What do you mean by lavender? Spread ash-reds are often called lavender, but so is milky black (such as in Lahores). Other phenotypes have also been called lavender. Pictures would help


----------



## dingweding (Jun 2, 2012)

look this video https://www.youtube.com/watch?NR=1&feature=endscreen&v=cH9ivnymEQY

the first pair , the male is blue check, the female is almost white with a bit grizzle, however, all the chicks are almost white


----------



## dingweding (Jun 2, 2012)

can anyone tell what colour should the hen in the video called? is it kinda of grizzle white?'


----------



## tmaas (May 17, 2012)

The hen in video is almond and when she is mated to the blue check she will produce almond sons and non almond daughters. There is,however, the possibility that she is also grizzle which means her sons could be grizzled almond and daughters could be het. grizzle as well as blue.


----------



## dingweding (Jun 2, 2012)

is she almond?
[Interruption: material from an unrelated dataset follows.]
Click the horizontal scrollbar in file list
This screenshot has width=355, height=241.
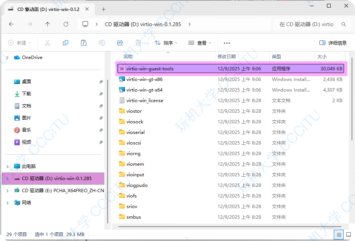coord(227,227)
I never know almond can look almost pur white..... btw, even she is almond, how come none of the chicks look like the father? all of them are either pure white or almond like their mum


----------



## tmaas (May 17, 2012)

How many pure white and how many near white babies have you raised from her when paired with a blue mate? 
What color were the parents of the blue mate?


----------



## dingweding (Jun 2, 2012)

no, they are not my birds, I just found the link. at least in the video, the first 3 round of chicks all look like mother


----------



## tmaas (May 17, 2012)

If both parents carry recessive white then some of the young could be rec. white and others could be light colored almond cocks. The almond color is poor because the proper modifiers for classic almond, like kite, dirty, and t-check, are not present. If more babies are produced then a blue daughter will appear eventually.


----------